Les échos obtenus auprès de sources dans différentes unités laissent voir qu’après plus d’un an et demi, la collaboration est demeurée un concept strictement théorique. « Il y a des frustrations de toute nature. Il y en a qui trouvent qu’ils tournent en rond, d’autres qui ne savent même pas ce qu’ils font là parce que, dans les faits, on travaille chacun dans notre coin comme avant », raconte un employé.

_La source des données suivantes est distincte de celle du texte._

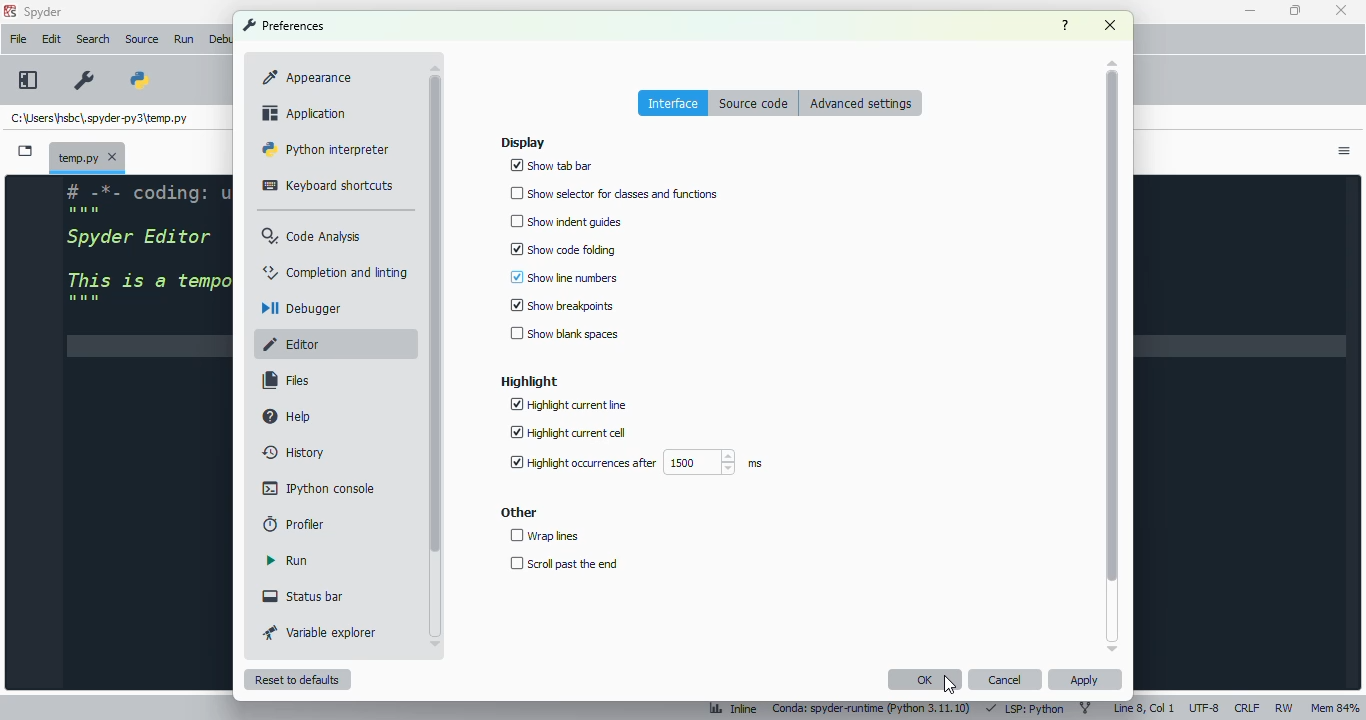 This screenshot has width=1366, height=720. What do you see at coordinates (148, 73) in the screenshot?
I see `PYTHONPATH manager` at bounding box center [148, 73].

Une autre personne explique la situation par un manque flagrant de confiance entre les joueurs. « C’est dans l’ADN des policiers de prendre les informations qu’on leur transmet mais de ne rien donner en retour. En tout cas, on n’a pas encore atteint l’intégration souhaitée », laisse tomber cette source.
Dans une autre unité, quelqu’un s’indigne que la préoccupation centrale dans « le bureau du commissaire, c’est l’opinion publique ». « Je ne peux pas concevoir qu’on baisse les bras », ajoute cette personne.
C’est dans ce contexte jugé superficiel par certains que le nouveau ministre de la Sécurité publique, Stéphane Bergeron, a effectué « une visite de courtoisie » jeudi à M. Lafrenière et à son équipe. L’attachée de presse du ministre, Jacqueline Aubé, précise que cela s’inscrivait dans une tournée des organisations sous la responsabilité politique de M. Bergeron et que, s’il y a des problèmes, rien n’y paraissait.
Absences et dysfonctions
Au-delà des impressions, il y a toutefois des faits qui ne trompent pas. Ainsi, les bureaux et les ordinateurs des enquêteurs de la Régie du bâtiment ne sont plus occupés depuis plusieurs mois, exception faite lors de la visite ministérielle. À la RBQ, on affirme qu’il n’y a aucun changement. « Les enquêteurs sont sur le terrain. Ils n’ont pas besoin d’être sur place. Ce n’est pas important », soutient le porte-parole Sylvain Lamothe.
Du côté de l’ARQ, il faut noter que les perquisitions majeures menées il y a dix jours chez des entrepreneurs en construction, dont Tony Accurso, n’ont pas été effectuées sous l’égide de l’UPAC. Lorsque Le Devoir s’étonne de la chose compte tenu du mandat de l’UPAC et des acteurs importants du monde de la construction qui sont concernés par l’opération policière, l’ARQ offre une réponse sibylline : « Des enquêtes sont en cours. L’UPAC mène ses enquêtes. Revenu Québec mène ses enquêtes. »
Lorsque Marteau a procédé à une importante frappe du côté du Centre universitaire de santé McGill et d’Infrastructure Québec, il y a un mois, une rumeur insistante a circulé selon laquelle l’UPAC n’avait pas été prévenue. Les questions du Devoir ont créé un malaise. « J’ai été prévenu en temps opportun », se borne à dire Robert Lafrenière.
La réaction est semblable lorsqu’on aborde les exigences légales des Affaires municipales pour coopérer avec l’UPAC. En effet, le ministère, qui a conservé son centre nerveux de vérification à Québec plutôt qu’aux bureaux de l’UPAC, à Montréal, oblige ses « partenaires » à faire des demandes en vertu de la Loi sur l’accès aux documents des organismes publics et sur la protection des renseignements personnels. Du coup, les échanges d’informations sont ralentis par les délais légaux.
C’est sans compter l’équipe d’enquêteurs-analystes issus de l’Unité anticollusion du MTQ, qui se réduit de plus en plus. Quatre des sept membres quittent leur poste à la fin du mois ; les autres ont un contrat valide jusqu’au 1er avril.
Prévention
Par ailleurs, le volet de la prévention de l’UPAC a été mis à mal depuis le printemps. Le départ massif des préventionnistes a obligé l’organisation à reconstruire une équipe. Mais il y a plus. L’UPAC a dû faire appel à un « coach » pour aider la directrice de l’information et de la prévention, Nathalie Pitre. M. Lafrenière préfère parler d’un consultant embauché afin « d’accompagner notre équipe à titre d’expert-conseil » et d’analyser quelles sont les meilleures pratiques.
Somme toute, le mot « problème » est vraisemblablement évacué du discours de M. Lafrenière, qui choisit de parler de défis à relever.